───── TEXTO DE LA PÁGINA

III. LUCES PARA LA VIDA CRISTIANA
El día que fui bautizado, junto con el agua fue derramado también el Espíritu en mi corazón. De este modo también yo fui ungido con el mismo Espíritu que se posó sobre Cristo en forma de paloma, el día de su bautismo. Para hacer más evidente esta unción con el Espíritu, fui ungido en la cabeza con óleo sagrado (Ver Catecismo de la Iglesia Católica, 1287). Por ello podemos decir que por nuestro Bautismo, al participar del mismo Espíritu de Cristo, también a nosotros se aplican las palabras de Isaías: «El Espíritu del Señor está sobre mí, porque Él me ha ungido. Me ha enviado para anunciar el Evangelio a los pobres.» (Lc 4,18-19)
Mi Bautismo no debe ser reducido a un momento olvidado en mi vida, como si hubiese sido un acto intrascendente, carente de interés o valor para mí. Tampoco puedo reducirlo a un mero acto social. ¡El Bautismo me ha comunicado la vida en Cristo, ha hecho de mí una nueva criatura (Ver 2Cor 5,17)! ¿No debería recordar y celebrar ese día grande, ese nuevo nacimiento, como celebro mi nacimiento en la carne? ¡Ciertamente!

──────────

- _TRABAJO REQUERIDO_:
[1] Según el texto sobre el Bautismo, ¿en qué parte del cuerpo se realizó la unción con óleo sagrado?
[2] Reescriba de forma más breve el párrafo del texto sobre el Bautismo que comienza con «Mi Bautismo no debe ser reducido», conservando sus datos principales.
[3] Retome el texto sobre el Bautismo a continuación de su última oración.
El material no guarda relación con el texto sobre el Bautismo.

───── MATERIAL DE ORIGEN

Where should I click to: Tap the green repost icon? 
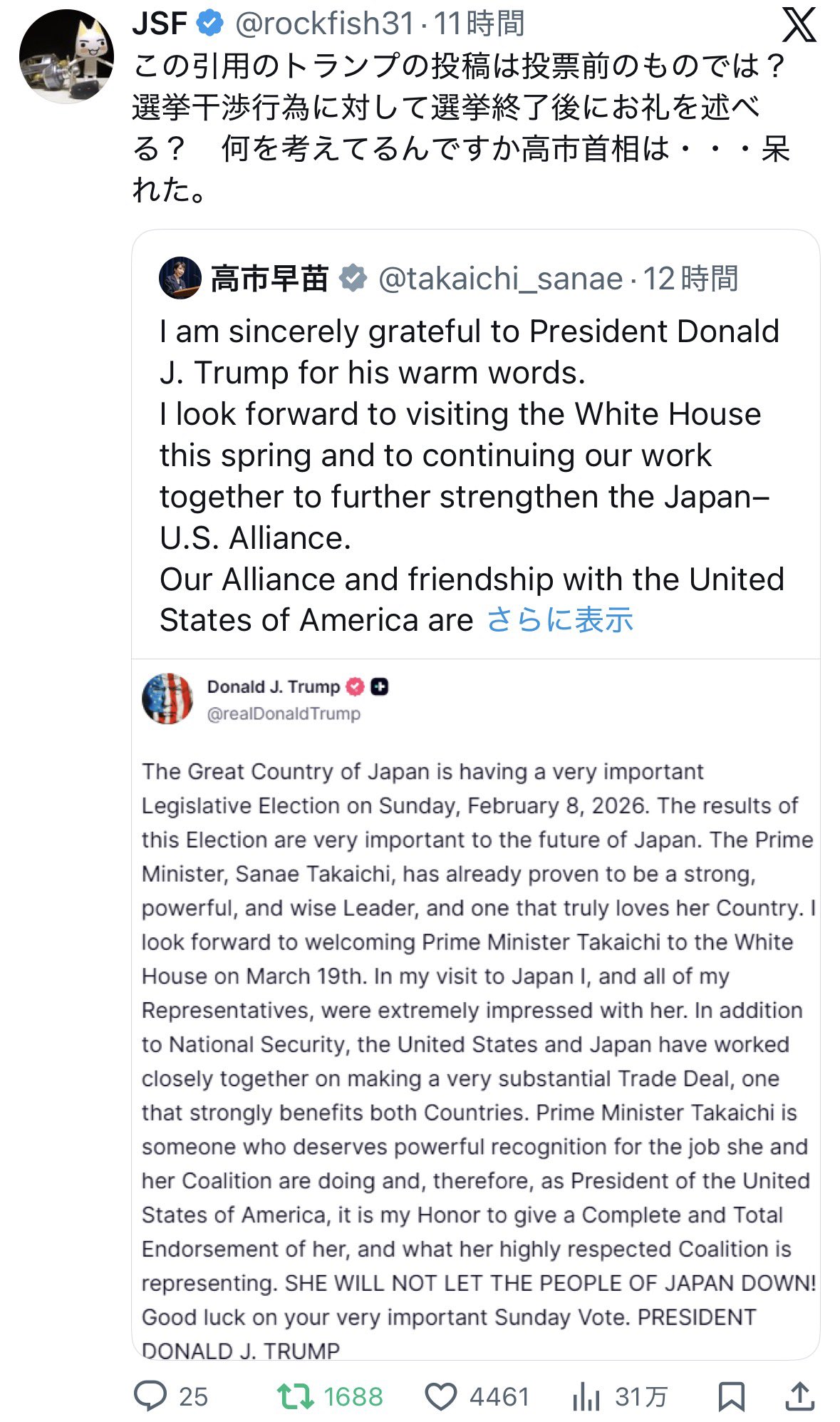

──────────

- _RESPUESTAS_:
[1] En la cabeza.

[2] Mi Bautismo no es un momento olvidado ni intrascendente, y tampoco un simple acto social. Me comunicó la vida en Cristo y me hizo una nueva criatura (Ver 2Cor 5,17). Por eso debo recordar y celebrar ese nuevo nacimiento, como celebro mi nacimiento en la carne.

[3]
Pero más aún, mi Bautismo me reclama vivir de acuerdo a lo que ese Bautismo ha hecho de mí: un cristiano, hijo de Dios, hijo en el Hijo, templo vivo de su Espíritu y miembro vivo del Cuerpo de Cristo que es su Iglesia (Ver Catecismo de la Iglesia Católica, 1997). Mas en el día a día nos topamos con la dolorosa realidad de que muchas veces no vivimos de acuerdo a nuestra grandeza y dignidad de hijos de Dios, y aunque queremos y procuramos responder al llamado que el Señor nos hace a ser santos (Ver Mt 5,48), sufrimos por nuestras múltiples y repetidas incoherencias y caídas (Ver Rom 7,15s).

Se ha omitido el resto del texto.